McMorris Rodgers, a key surrogate for Mitt Romney’s failed presidential bid, is favored by leadership. But Price has the backing of conservatives both within the conference and the broader movement, and his bid has threatened to turn the race ugly.
According to these sources, Boehner offered to make Price chairman of the Elected Leadership Council, the group of GOP leaders that runs the party in the House. The chairmanship carries prestige, but is not elected and is largely ceremonial since Boehner is in charge of the party.
But Boehner’s proposal came with a catch — Price would have to swear loyalty to leadership and promise not to break with them over the next two years.
Price, a doctor and former chairman of the Republican Study Committee, has been fairly consistent in pushing fiscally conservative principles in the House.
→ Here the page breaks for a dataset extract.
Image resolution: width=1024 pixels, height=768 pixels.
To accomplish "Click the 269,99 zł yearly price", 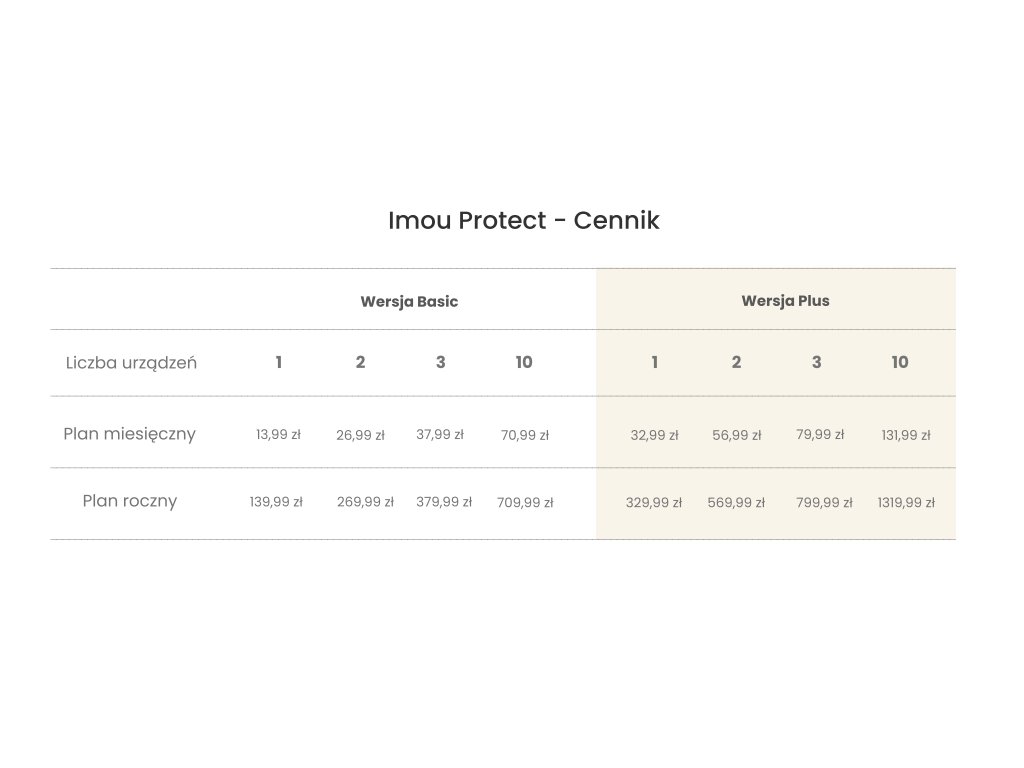I will (x=365, y=502).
He was one of the fiercest opponents of ObamaCare and has been known to vote against leadership from time to time.
This fairly important because Boehner has been asking his caucus for their support as they dive into negoiations with the White House and Senate Democrats over the debt ceiling. Price’s nod of support would be helpful to get conservatives in the House on board in the event of a potential deal.
Making this even more interesting is FreedomWorks endorsing Price’s bid for Republican Conference chair. Price has a 91% lifetime score with FreedomWorks (88% this year). Price also scored an 86% on the Club for Growth’s most recent scorecard. McMorris Rogers, on the other hand, has a lifetime score of 75% from FreedomWorks (56% this year) and 61% on Club for Growth’s most recent scorecard.
Wheeling and dealing isn’t needed if Boehner and company don’t have something up their sleeves. If the battle is between those who will stick behind fiscally conservative principles and those who would sell them out for political convenience, as Boehner may do as they approach the “fiscal cliff,” the choice is pretty clear here.